The solution, he mused, is in a new form of Medicaid managed care—“some combination of ACO, shared savings approach, or nexus in which a single entity has the financial incentives to make the right decision and the authority to direct or redirect coverage and benefits.” But, he warned, “until we get there, we’re just rearranging deck chairs on the Titanic.”

Solutions can’t wait

With Medicaid systems in crisis and the 2014 coverage expansion looming, Salo asserted that “We don’t need 10 or 15 years of demonstrations or small-scale programs to get [a solution].  The longer we wait to do something, the more we will be making deep, shortsighted and reflexive cuts in the unfortunate but necessary quest for balanced budgets.

“There are solutions, but we have to be open to doing things differently. We have to embrace the price of innovations and the risk of failures.  Treading water is not a sustainable plan.”  

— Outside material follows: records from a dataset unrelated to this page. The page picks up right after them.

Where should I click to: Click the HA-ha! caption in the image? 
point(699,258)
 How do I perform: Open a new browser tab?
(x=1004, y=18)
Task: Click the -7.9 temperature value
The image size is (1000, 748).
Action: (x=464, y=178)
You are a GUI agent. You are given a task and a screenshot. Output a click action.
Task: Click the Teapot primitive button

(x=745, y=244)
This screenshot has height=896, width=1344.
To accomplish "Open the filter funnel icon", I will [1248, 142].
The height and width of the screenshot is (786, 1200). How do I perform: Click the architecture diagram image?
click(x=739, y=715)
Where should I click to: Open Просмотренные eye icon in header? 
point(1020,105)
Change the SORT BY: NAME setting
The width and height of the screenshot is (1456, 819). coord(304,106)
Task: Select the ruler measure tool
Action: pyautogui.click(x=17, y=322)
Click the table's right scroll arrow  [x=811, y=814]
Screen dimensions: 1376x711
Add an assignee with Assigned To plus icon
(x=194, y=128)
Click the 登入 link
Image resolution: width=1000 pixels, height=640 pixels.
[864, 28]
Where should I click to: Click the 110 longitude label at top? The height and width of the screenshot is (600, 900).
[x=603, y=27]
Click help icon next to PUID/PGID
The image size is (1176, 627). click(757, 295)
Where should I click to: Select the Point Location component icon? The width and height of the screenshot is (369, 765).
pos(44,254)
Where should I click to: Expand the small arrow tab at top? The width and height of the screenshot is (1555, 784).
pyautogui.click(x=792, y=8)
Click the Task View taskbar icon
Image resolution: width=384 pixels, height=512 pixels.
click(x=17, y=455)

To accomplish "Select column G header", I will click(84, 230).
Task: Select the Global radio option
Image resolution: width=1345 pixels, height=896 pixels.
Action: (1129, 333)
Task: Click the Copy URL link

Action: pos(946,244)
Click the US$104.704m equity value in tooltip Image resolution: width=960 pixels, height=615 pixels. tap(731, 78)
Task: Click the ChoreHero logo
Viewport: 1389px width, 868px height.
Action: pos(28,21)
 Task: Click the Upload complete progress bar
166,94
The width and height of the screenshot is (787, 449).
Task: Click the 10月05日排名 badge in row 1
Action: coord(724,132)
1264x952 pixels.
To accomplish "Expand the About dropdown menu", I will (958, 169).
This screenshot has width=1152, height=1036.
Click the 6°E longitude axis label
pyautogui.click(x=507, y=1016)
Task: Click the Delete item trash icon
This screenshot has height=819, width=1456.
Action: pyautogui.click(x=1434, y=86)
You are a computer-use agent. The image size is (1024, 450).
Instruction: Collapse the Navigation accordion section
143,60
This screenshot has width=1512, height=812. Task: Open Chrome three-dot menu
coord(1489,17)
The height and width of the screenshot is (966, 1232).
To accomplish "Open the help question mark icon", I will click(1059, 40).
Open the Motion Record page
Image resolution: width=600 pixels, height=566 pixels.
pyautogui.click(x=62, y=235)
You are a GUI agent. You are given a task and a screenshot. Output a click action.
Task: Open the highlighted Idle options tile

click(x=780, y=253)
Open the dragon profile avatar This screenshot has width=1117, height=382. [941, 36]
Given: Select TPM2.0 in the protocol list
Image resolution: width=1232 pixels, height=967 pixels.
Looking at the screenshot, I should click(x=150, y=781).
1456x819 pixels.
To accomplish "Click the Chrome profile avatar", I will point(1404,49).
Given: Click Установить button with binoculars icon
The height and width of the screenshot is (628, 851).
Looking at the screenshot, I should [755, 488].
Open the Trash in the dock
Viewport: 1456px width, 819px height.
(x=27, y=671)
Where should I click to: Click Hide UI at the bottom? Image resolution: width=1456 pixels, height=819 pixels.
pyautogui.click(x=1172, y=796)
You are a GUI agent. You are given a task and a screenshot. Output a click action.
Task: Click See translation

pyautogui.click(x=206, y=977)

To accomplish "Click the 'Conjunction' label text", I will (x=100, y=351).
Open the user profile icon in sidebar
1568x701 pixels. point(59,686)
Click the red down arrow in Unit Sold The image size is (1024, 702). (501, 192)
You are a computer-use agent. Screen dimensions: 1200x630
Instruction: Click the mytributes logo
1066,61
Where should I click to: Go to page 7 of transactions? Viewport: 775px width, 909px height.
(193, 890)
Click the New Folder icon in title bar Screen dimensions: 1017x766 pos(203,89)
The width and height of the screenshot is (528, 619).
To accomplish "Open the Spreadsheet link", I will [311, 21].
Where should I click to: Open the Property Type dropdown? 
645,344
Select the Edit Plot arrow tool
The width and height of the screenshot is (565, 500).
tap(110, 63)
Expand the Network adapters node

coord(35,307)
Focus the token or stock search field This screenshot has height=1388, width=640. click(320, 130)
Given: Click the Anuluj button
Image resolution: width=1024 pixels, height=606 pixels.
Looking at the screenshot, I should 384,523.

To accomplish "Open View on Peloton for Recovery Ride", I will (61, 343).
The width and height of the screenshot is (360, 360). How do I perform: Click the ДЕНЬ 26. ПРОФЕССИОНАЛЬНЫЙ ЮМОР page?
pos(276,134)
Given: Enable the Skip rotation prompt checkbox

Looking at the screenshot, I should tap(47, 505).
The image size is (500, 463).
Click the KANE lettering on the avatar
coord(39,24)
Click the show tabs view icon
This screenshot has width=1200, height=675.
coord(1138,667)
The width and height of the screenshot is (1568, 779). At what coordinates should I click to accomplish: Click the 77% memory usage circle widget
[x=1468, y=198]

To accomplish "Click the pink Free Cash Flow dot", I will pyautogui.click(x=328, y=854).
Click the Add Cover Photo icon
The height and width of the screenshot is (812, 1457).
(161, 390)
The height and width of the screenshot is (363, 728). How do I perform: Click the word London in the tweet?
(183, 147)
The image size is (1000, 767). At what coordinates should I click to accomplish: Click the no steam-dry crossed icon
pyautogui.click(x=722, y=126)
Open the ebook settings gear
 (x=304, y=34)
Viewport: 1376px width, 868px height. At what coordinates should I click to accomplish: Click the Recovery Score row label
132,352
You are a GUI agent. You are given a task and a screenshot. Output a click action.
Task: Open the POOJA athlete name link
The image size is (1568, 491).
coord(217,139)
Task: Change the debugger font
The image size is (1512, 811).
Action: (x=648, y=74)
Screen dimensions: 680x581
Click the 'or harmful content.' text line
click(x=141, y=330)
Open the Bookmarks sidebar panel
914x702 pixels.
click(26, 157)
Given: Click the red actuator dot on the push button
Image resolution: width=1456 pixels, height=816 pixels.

Salo said that although the state budget situation will resolve itself someday, “we have to deal with the future now—a future that will see us add 100,000 dual eligibles per month to the system. If we don’t get ahead of that curve, we’re going to end up in a situation where Medicaid, by its nature a very heterogeneous and varied program—we will end up pitting seniors, who have a relatively powerful  political voice, against people with disabilities, who have less power, and against moms and kids, who have practically none.”

“That kind of fight is in nobody’s best interest,” he concluded, urging that “the incentives are there for us to figure this out.  It won’t be easy, but we can do it.”